* **LESETEXT**:
Er hat seinen Teil unserer Verabredung – zum Glück – nicht gehalten, wenige Jahre später wohnten wir in einer WG zusammen.
In den achtziger Jahren konnte Geiger dann auch eine zweite Passion entfalten, die er schon lange pflegte. Er arbeitete beim „Nebelhorn“ mit, einem Konstanzer Regionalmagazin mit politischem Anspruch. Politik hieß für ihn nicht nur zu reden, zu demonstrieren und Häuser zu besetzen, sondern vor allem auch zu schreiben, um möglichst viele Menschen zu erreichen und zu mobilisieren.
Mit dem Schreiben verdiente er übrigens auch sein Geld. Er arbeitete von 1987 bis 2001 festangestellt als technischer Redakteur in Friedrichshafen. 2001 machte er sich dann in diesem Beruf selbständig, er schrieb also Bedienungsanleitungen, etwa für Drucker. Das ist kein reines Zuckerschlecken, und so hatte er in den letzten 20 Jahren immer wieder mit den wirtschaftlichen Tücken der Selbständigkeit zu kämpfen, blieb auch mal auf Rechnungen sitzen oder musste längere Phasen ohne Aufträge überbrücken.
Ich habe mit ihm vor allem in den letzten 5 Jahren auch beruflich eng zusammengearbeitet. Dabei habe ich Eigenschaften an ihm zu schätzen gelernt, die ihn zu einem idealen Kollegen machten: Ein geradezu ungeheuerlicher Fleiß und vor allem absolute Verlässlichkeit. Ein Freund, ein Wort. Man brauchte ihn an seine Zusagen nicht zu erinnern, man musste ihn nicht zum Jagen tragen, und seine Texte lieferte er – wie in der Branche üblich – unweigerlich pünktlich wenige Tage oder Wochen nach Redaktionsschluss ab, aber immer gerade noch rechtzeitig und auf den letzten Drücker. Es war eine Zusammenarbeit, wie man sie sich besser nicht hätte wünschen können, und ich weiß bis heute noch nicht, ob das bei ihm angeborene schwäbische Ordentlichkeit war, oder ob er sich diese revolutionäre Arbeitsdisziplin erst während seiner politischen Arbeit aneignete.

* **DATENAUSZUG**:
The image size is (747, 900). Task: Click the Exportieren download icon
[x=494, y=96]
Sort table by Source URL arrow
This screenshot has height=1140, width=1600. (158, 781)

* **ARBEITSAUFTRAG A**: In welchem Zeitraum war Geiger laut Lesetext als technischer Redakteur in Friedrichshafen festangestellt?
* **ARBEITSAUFTRAG B**: Nennen Sie sämtliche Tätigkeiten, die laut Lesetext für Geiger zur Politik gehörten.
Das Material wird zur Bearbeitung nicht benötigt.

* **RICHTIGE ANTWORT A**: Von 1987 bis 2001.

* **RICHTIGE ANTWORT B**: Reden, demonstrieren, Häuser besetzen und schreiben.